**WORK ORDER:**
Every record should be copied exactly, except that pictures are to be omitted.

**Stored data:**

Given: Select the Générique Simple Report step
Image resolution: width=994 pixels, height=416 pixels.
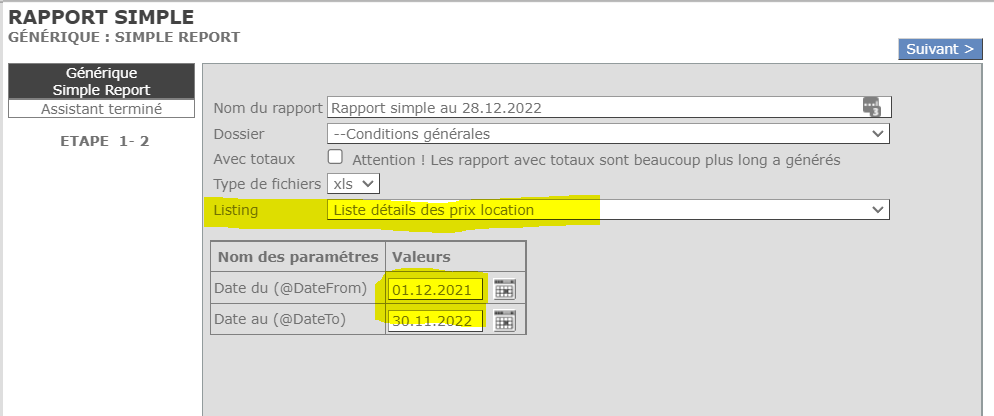Looking at the screenshot, I should 101,82.
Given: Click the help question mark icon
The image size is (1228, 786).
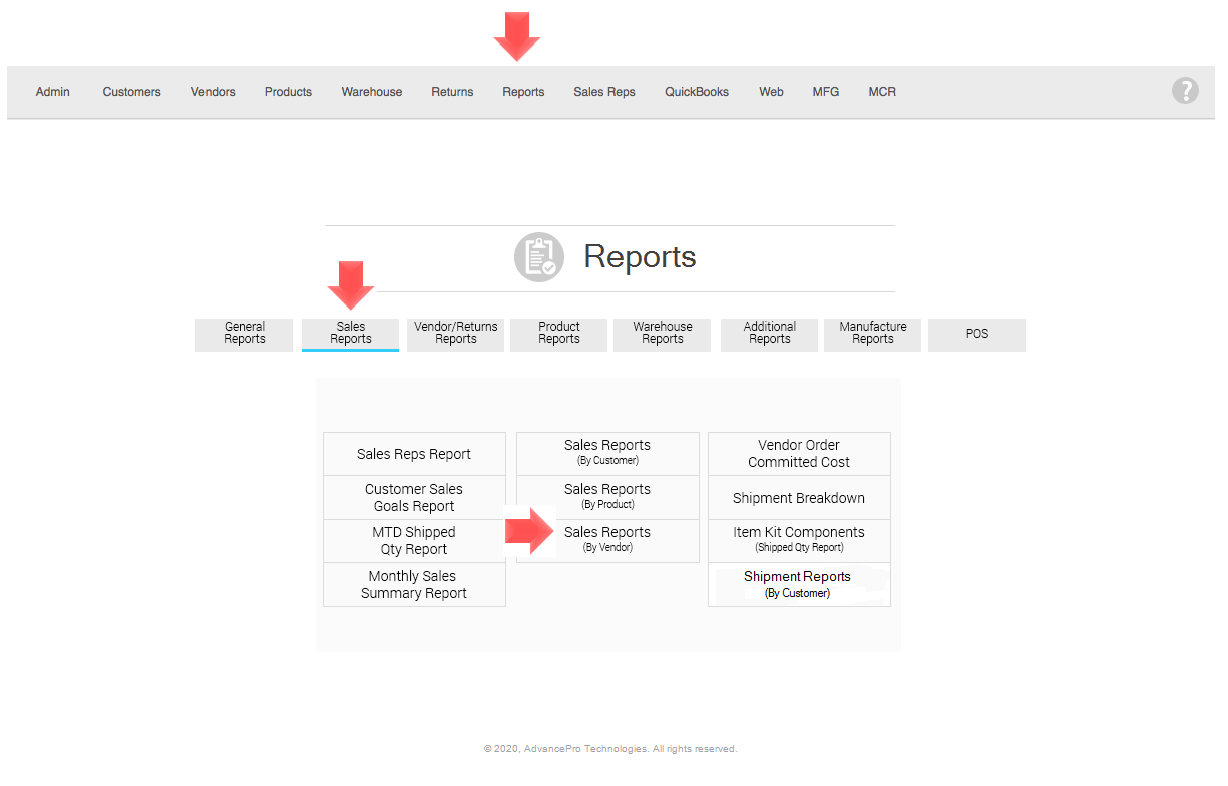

**RESPONSE TO THE EXERCISE:**
Given: Select the Générique Simple Report step
Image resolution: width=994 pixels, height=416 pixels.
Looking at the screenshot, I should 101,82.
Given: Click the help question mark icon
The image size is (1228, 786).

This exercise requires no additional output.